2 thoughts on “Breakfast for the Ancestors

  1. Dietary advice can be more problematic than it’s worth at times, for example over the past couple of years I’ve been reading that people do not need to worry about salt in the diet as much as has been promoted, that only those with serious heart issues need to be that concerned, but that they’ve just said that to be on the ‘safe’ (not subject to lawsuits) side, and I most recently read that they’re now recommending full-fat dairy instead of low fat, including heart patients! Research changes and evolves – first coffee’s bad for you now it’s good; remember the canteloupe scare? I’m in the same boat as you weight/muscle tone wise, and I do need to do strength training but I’m trying to eat more – I have what my research describes as ‘age related anorexia’ it’s not nervosa – but being thin as we age is normal -although you’re 50, I’m 77 I weigh 122 lbs – a bit too thin, I get you….this phase started for me about age 68. I can no longer tolerate dairy, though so that throws a wrench into it.

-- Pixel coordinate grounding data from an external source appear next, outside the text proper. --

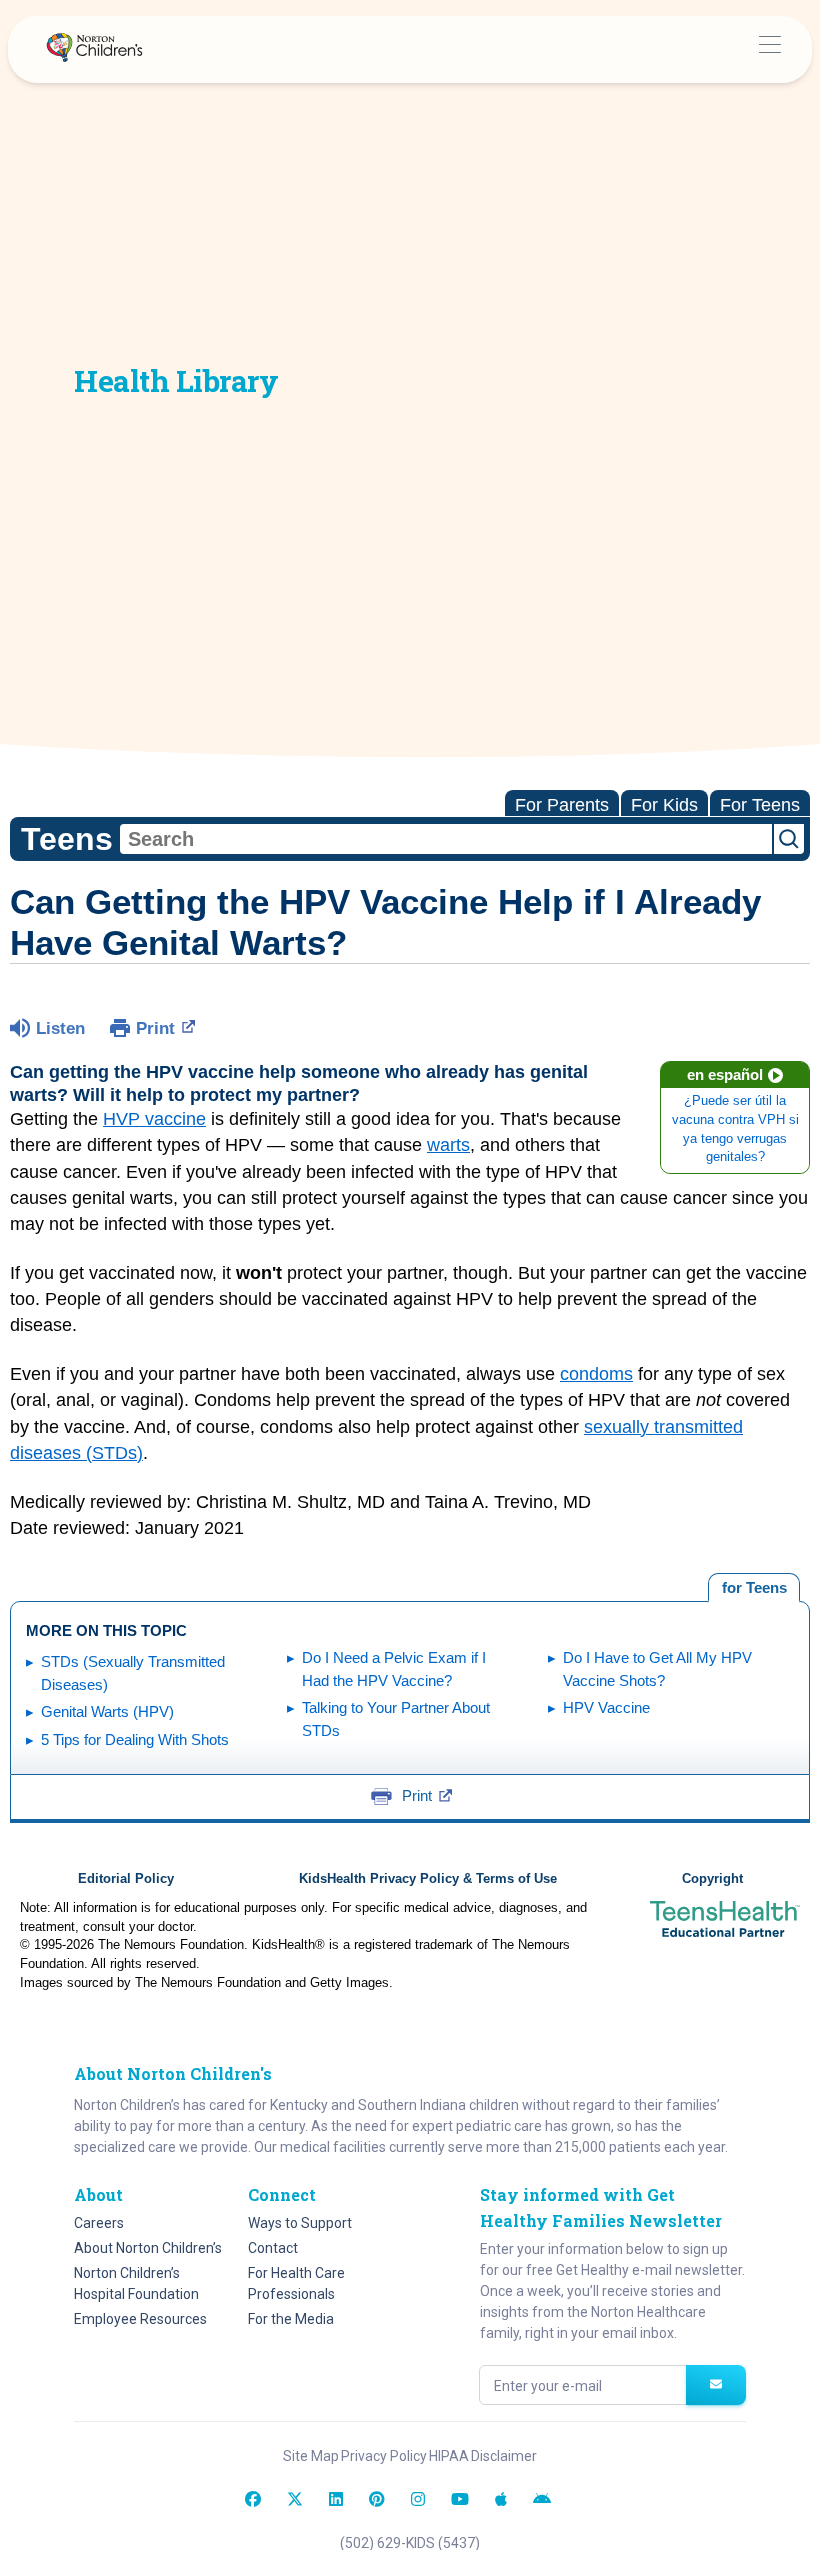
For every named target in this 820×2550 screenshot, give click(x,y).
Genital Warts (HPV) (107, 1711)
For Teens (760, 805)
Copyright (712, 1879)
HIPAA (449, 2456)
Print (155, 1028)
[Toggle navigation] (769, 49)
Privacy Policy (384, 2456)
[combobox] (446, 839)
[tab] (754, 1588)
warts (448, 1145)
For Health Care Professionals (296, 2283)
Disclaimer (504, 2456)
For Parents (562, 805)
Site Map (311, 2456)
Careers (99, 2223)
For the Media (291, 2319)
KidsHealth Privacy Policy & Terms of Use (428, 1879)
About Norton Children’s (148, 2248)
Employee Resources (140, 2319)
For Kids (664, 805)
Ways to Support (300, 2223)
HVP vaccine (154, 1119)
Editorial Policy (126, 1879)
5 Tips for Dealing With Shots (135, 1739)
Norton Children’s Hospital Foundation (136, 2283)
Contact (273, 2248)
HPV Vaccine (606, 1707)
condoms (596, 1374)
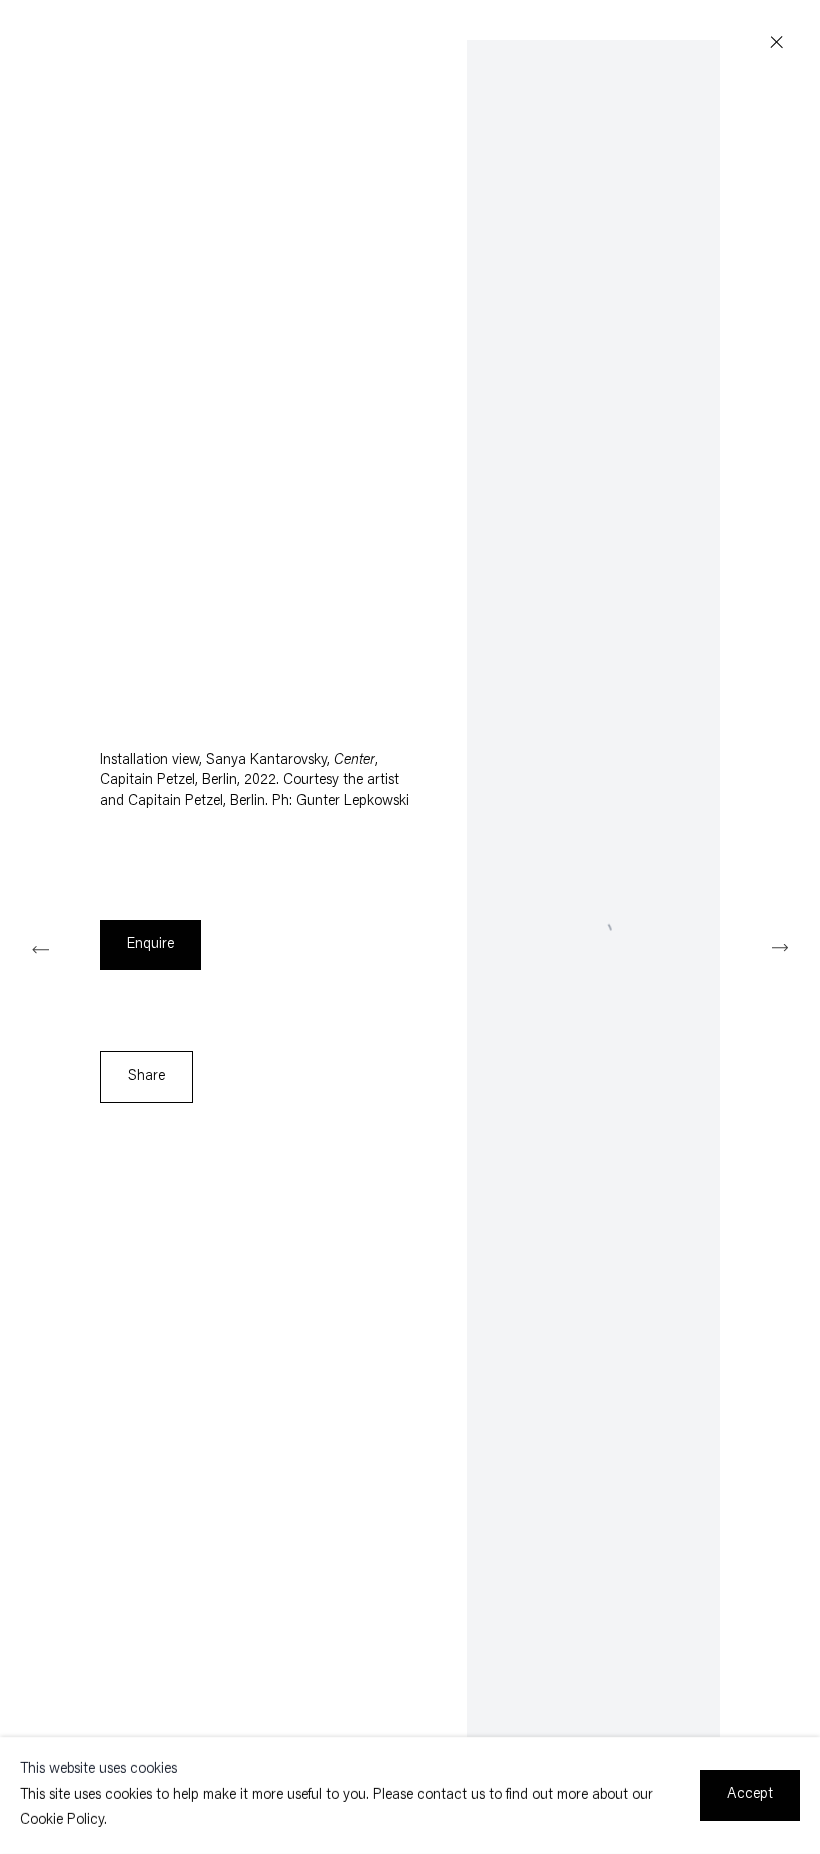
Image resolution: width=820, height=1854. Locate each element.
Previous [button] (40, 947)
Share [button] (146, 1076)
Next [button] (780, 947)
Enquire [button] (150, 944)
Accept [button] (750, 1794)
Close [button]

    • I think diet and exercise are all about whatever gets results. I know what feels right and what doesn’t. And even if my “bad cholesterol” is high, you’d look at me and say, “there’s a healthy body!”. If I had, say, Japanese ancestors I might crave fish and nori. If I had Papuan ancestors, I would want to eat a lot of pork and yams. But instead I have mostly northern European ancestors, so I crave dairy and beef and wheat. What a strange thing, to have inherited genes instructing us like this. It’s like being possessed by their ghosts. We’re all not so autonomous as we would like to think.